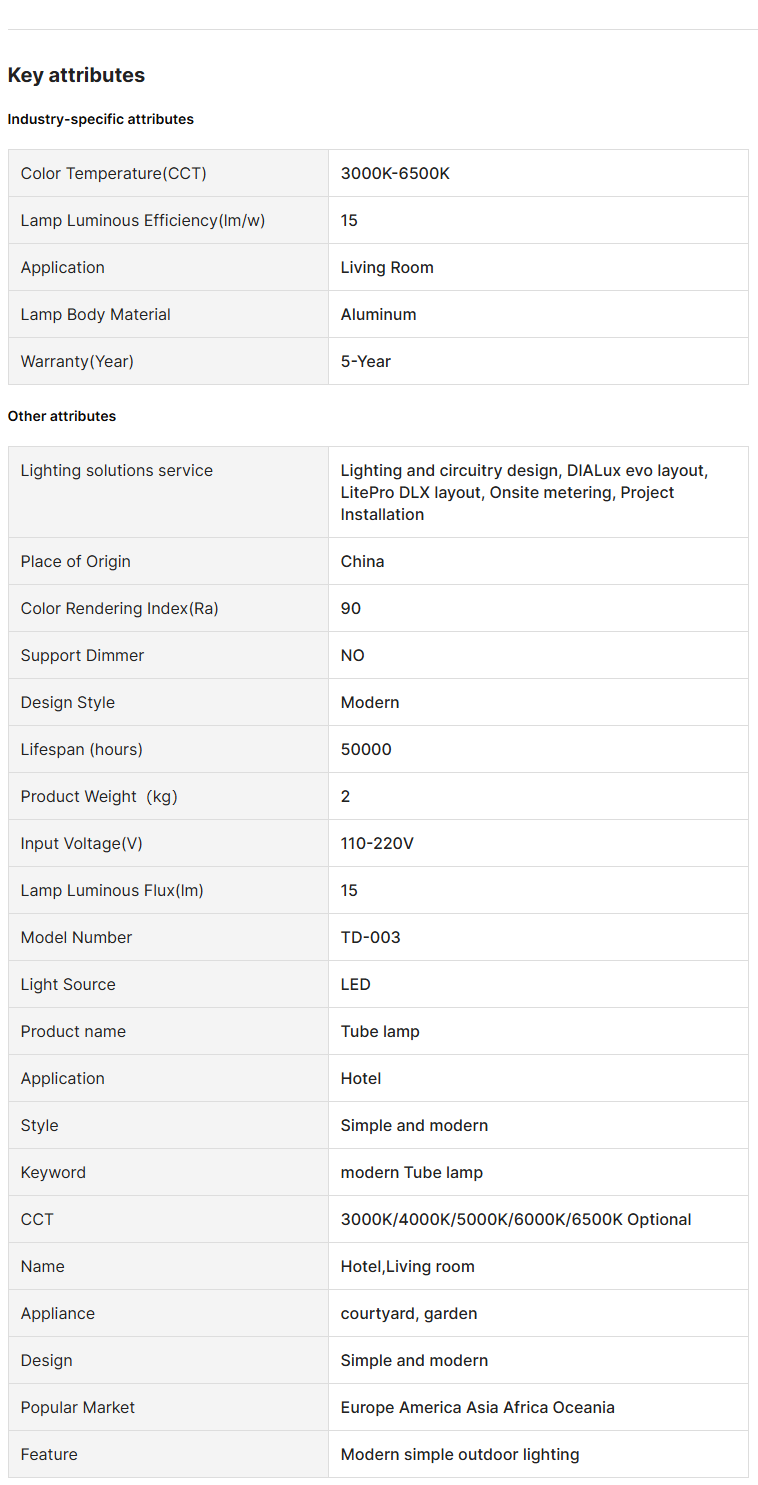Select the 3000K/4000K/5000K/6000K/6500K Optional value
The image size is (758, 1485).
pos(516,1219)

━━━━

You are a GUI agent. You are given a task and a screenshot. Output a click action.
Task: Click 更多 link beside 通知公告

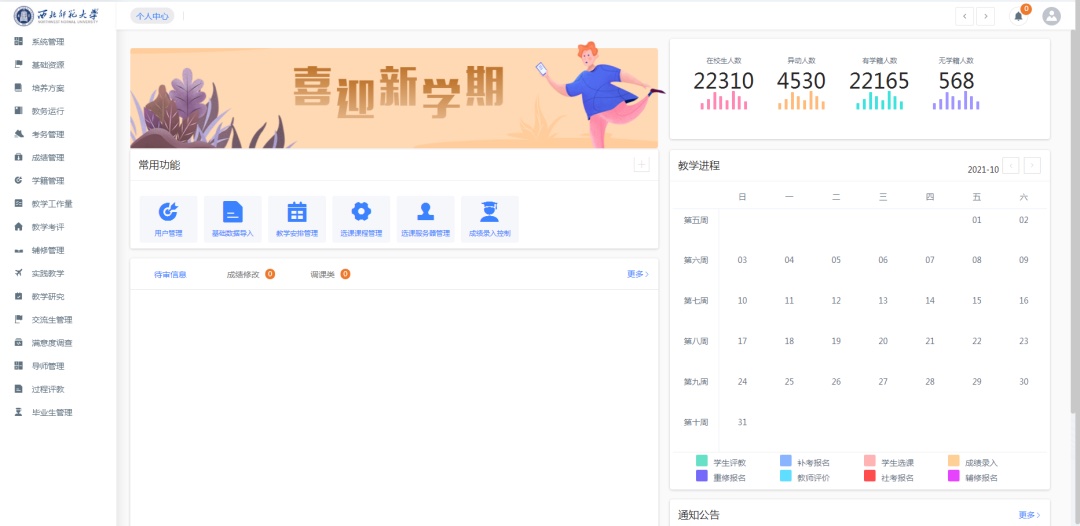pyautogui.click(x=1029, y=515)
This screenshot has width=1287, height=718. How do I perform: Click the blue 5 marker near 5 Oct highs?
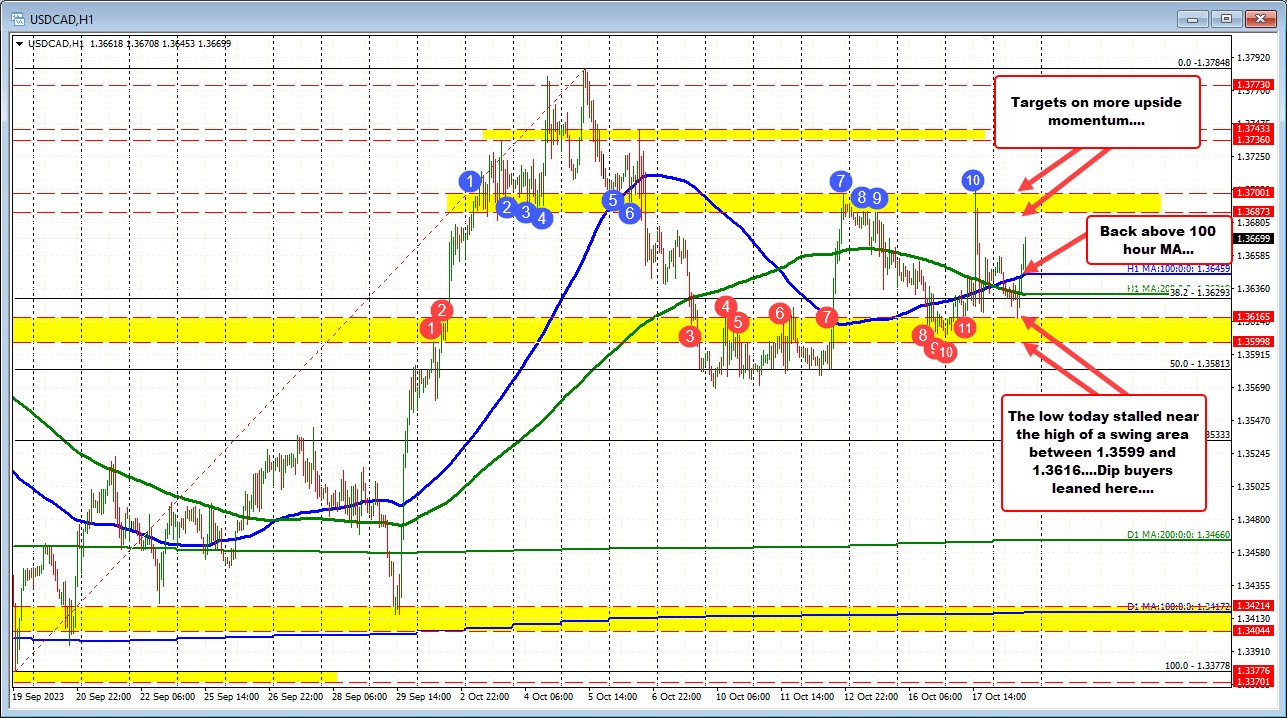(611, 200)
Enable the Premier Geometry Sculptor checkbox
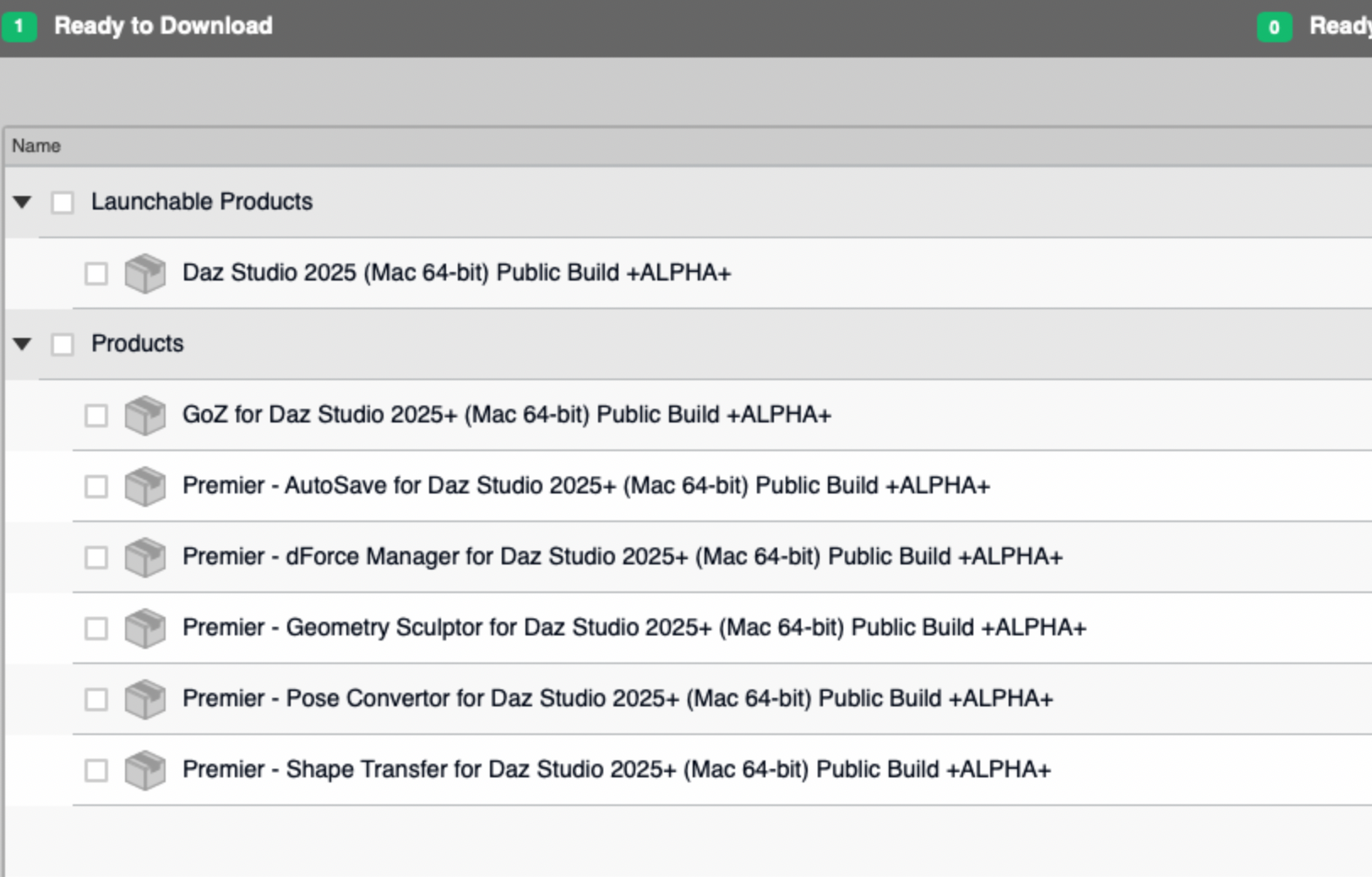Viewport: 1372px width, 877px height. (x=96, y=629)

━━━━

- **DIRECTIONS FOR THIS TASK**:
Starting at the line that contains "Select the 3000K/4000K/5000K/6000K/6500K" and ending at the line that contains "pos(516,1219)", render those lines of the entries as a Markdown table with the columns No. and Line, skipping blank lines. Leave the pictures out.

- **TASK RESULT**:
| No. | Line |
|---|---|
| 1 | Select the 3000K/4000K/5000K/6000K/6500K Optional value |
| 2 | The image size is (758, 1485). |
| 3 | pos(516,1219) |